Hello. Welcome to today's installment of “Diagnostics and Practice,” where we discuss the latest diagnostic offerings for Mayo Clinic Labs. I'm Robin Huiras, a senior marketing specialist with Mayo Clinic Labs and strong proponent of advanced laboratory testing to improve patient’s lives. I'm really excited to be here today with our two guests to talk about Mayo Clinic Laboratories’ new innovative whole transcriptome RNA sequencing assay. This is a robust test that looks for gene fusions in solid tumors, including central nervous system tumors and sarcomas, in order to help establish the cancer's molecular profile. Dr. Kevin Halling and Dr. Hussam Al Kateb are both co-directors of the Clinical Molecular Genomics Laboratory in the Division of Laboratory Genetics and Mayo Clinic's Department of Laboratory Medicine and Pathology. Thanks to you both for joining us today.

Kevin Halling (00:53):

Thanks. Thank you. Glad to be here.

Robin Huiras (00:55):

Now, before we jump into today's conversation, I'm hoping you can share with our listeners a little bit about your experience with molecular genetic testing at Mayo Clinic.

Kevin Halling (01:05):

So this is Dr. Halling. I'm a co-director of the Genomics Laboratory. My main interest over my career has been in developing and implementing molecular diagnostic assays that are helpful for cancer patients. I've been on staff since 2000.

Hussam Al Kateb (01:19):

And my name is Hussam Al Kateb. I also serve as a co-director of the Clinical Genomic Laboratories at Mayo Clinic. And in the past 15 years of my clinical practice, I've been focusing on also developing diverse clinical molecular assays for cancer patients, with particular interest in the comprehensive genomic profiling assays for cancer patients.

Robin Huiras (01:45):

Thanks for sharing that information. The expertise you have in this space really does highlight the knowledge that supports test development at Mayo Clinic. Now let's dig in.

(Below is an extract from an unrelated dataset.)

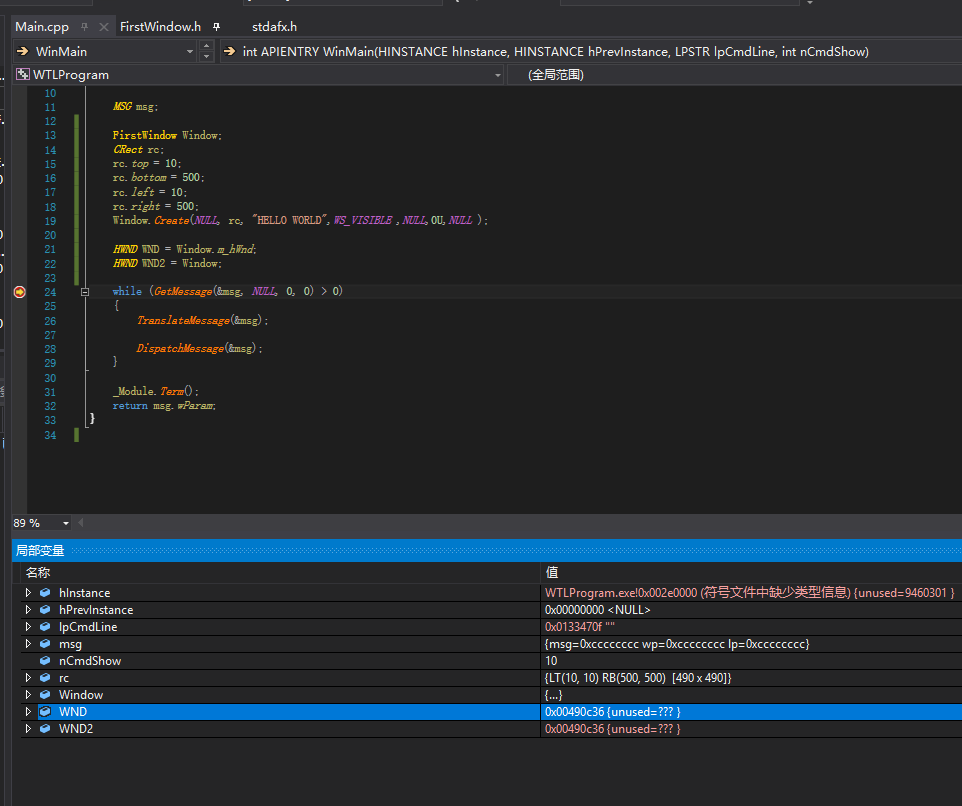Open the WinMain scope dropdown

Whole transcriptome RNA sequencing is an emerging testing technology that detects gene fusions in tumors. Now, gene fusions are common in tumors, some types more than others, and when detected, gene fusions can help guide diagnosis, prognosis, and treatment decisions for patients. Dr. Halling, maybe you can kick off our conversation today by providing our listeners with a brief background and overview of this new assay.

Kevin Halling (02:19):

So this is a test that's been in development for approximately four years. The test was needed because our current targeted gene fusion assays for sarcoma and brain tumors were missing genes of importance and did not offer gene expression analysis. The main offering that we're going to be offering has a test code of MCSRP, and it covers 1,445 genes. This test is going to replace three tests that went live about six years ago, including our SARCP sarcoma targeted gene fusion panel, our NONCR neuro-onc gene rearrangement panel, and our NTRK gene fusion panel. This will be the most comprehensive test on the market, and it shouldn't need to be updated for a long time. I also want to mention that at Mayo Clinical Laboratories, in addition to bringing up the larger whole transcriptome RNA sequencing panel, we've also upgraded our targeted sarcoma and neuro-onc DNA NextGen sequencing panels, which previously included our smaller targeted RNA-seq panels. So these are going to be updated now to include the whole transcriptome RNA-seq. Those panels are the MCSRP panel, which is 31-gene sarcoma DNA mutation panel, and our NONCP 87-gene DNA mutation panel. So whole transcriptome RNA-seq is going to be added to both of those.

Robin Huiras (03:46):

These tests really seem to be quite an advancement from our previous sequencing tests. Now, you mentioned sarcomas and brain tumors, but can our larger panel be used for other cancer types?

Kevin Halling (03:56):

Yes. For example, it could be used for salivary gland tumors, which frequently have gene fusions, also lung cancers and other tumor types that have fusions. We have not validated it yet for hematologic tumors, but we're working on that. Currently, the main utility is for sarcomas and neuro-oncology tumors, and that's because many of these tumors are classified by the presence of certain gene fusions.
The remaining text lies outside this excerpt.